A l'ouest des rails

A l'ouest des rails

Un documentaire de , en trois parties : Rouille, Vestiges et Rails.
Genre : Documentaire - Durée : 3H0 mn
Sortie en salles le 09 Juin 2004 - en VOD/DVD le 26 Janvier 2005
Presse
Spectateurs

Notes sur le film

Rouille
Dans le premier volet de sa trilogie documentaire consacrée à cette région, explore le dernier haut-fourneau dont la faillite annoncée semble inévitable. Durant plus d’un an, avec sa caméra DV, il accompagne les derniers employés de la fonderie, du ventre de l’usine rougeoyant aux salles de repos blafardes. Sans avoir recours à l’interview ou à la voix off, il entre dans l’intimité de ces hommes désabusés et dresse un fascinant portrait de la société chinoise en prise avec le changement. La fermeture imminente suscite de nombreux débats et révèle les faiblesses de l’être humain face à ses peurs, un thème universel.

Vestiges
Dans ce deuxième volet, W.Bing s’installe dans le quartier ouvrier de Rainbow Row. Construit en 1930 pour loger la main-d’œuvre venue en masse travailler dans les grandes usines du district de Tie Xi, ces maisonnettes vétustes doivent êtres démolis pour permettre à des investisseurs privés de bâtir une cité moderne. Pour des centaines de familles, ce projet signifie la fin d’une ère. Certes la municipalité a promis de les reloger, mais en quittant Rainbow Row, ils tournent une page importante de leur vie.
Comme dans le premier volet, la force de W.Bing est de nous raconter comment le destin d’hommes et de femmes sera bouleversé au fil des mois. Au début, le réalisateur se concentre sur la vie de quelques adolescents surtout préoccupés par les filles. Mais l’annonce de la destruction des logements bouleverse leurs habitudes. W.Bing entre alors au cœur des cellules familiales et observe les attitudes de chacun. Jusqu’au dernier jour, il restera auprès des irréductibles qui refusent de partir malgré l’absence d’eau et d’électricité.

Rails
Dans ce troisième volet consacré au district industriel de Tie Xi, W. Bing s’attache au quotidien des employés de la compagnie de chemin de fer.
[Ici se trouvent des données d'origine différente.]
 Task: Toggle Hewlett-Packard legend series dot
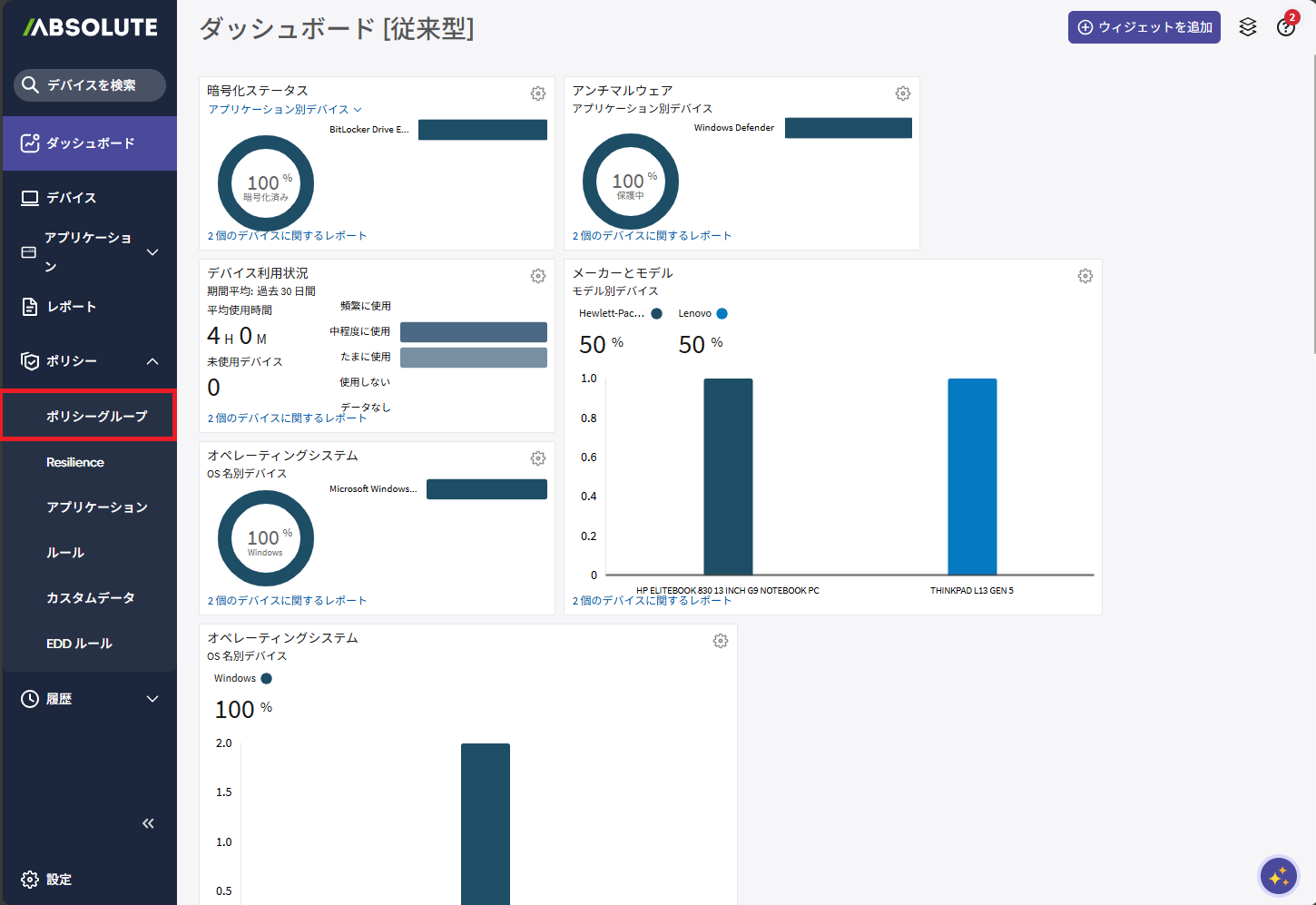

Malgré les fermetures d’usines, vingt kilomètres de rail assurent toujours le transport des matières premières et des produits manufacturés hors de la ville de Shenyang.
De longs travellings le long de ces voies rythment le film. Au fil des saisons, le paysage change et les rapports entre les individus deviennent plus forts. Dans la salle de repos, les cheminots échangent les nouvelles du moment, se disputent, se confient.
Tournée durant la même période que les précédents volets, cette troisième partie permet de tisser des liens entre les trois films. Les fêtes rituelles, comme le Nouvel An, reviennent dans chaque histoire, mais se chargent selon le contexte de significations différentes.

Tie Xi :
Tie Xi, quartier de la ville de Shenyang au nord-est de la chine, est le plus ancien et le plus vaste centre industriel du pays. Construites en 1934 pour produire le matériel de guerre de l’armée impériale japonaise, les usines furent vite reconverties après l’instauration de la République populaire de Chine en 1949.
À la fin des années 50, les usines ont été réaménagées avec du matériel fourni par l’Union Soviétique (essentiellement composé du stock de la Seconde guerre mondiale confisqué aux Allemands, à la fin de la guerre).
La plupart des 157 projets industriels chinois, financés par les Soviétiques à cette époque, étaient implantés dans le quartier de Tie Xi et la zone industrielle alentour.
Après la séparation sino-soviétique au début des années 60, beaucoup de ces usines furent délocalisées vers le centre du pays, mais plus d’une centaine restèrent en activité.
Au début des années 80, le plein emploi régnait dans ces usines. Comme les ouvriers, envoyés dans les campagnes, pendant la Révolution culturelle regagnaient les villes, la main-d’œuvre à Tie Xi atteignit le million de personnes.
Cependant au début des années 90, la plupart de ces entreprises d’état périclitaient et tournaient à perte. Fin 1999, les usines fermaient, les une après les autres.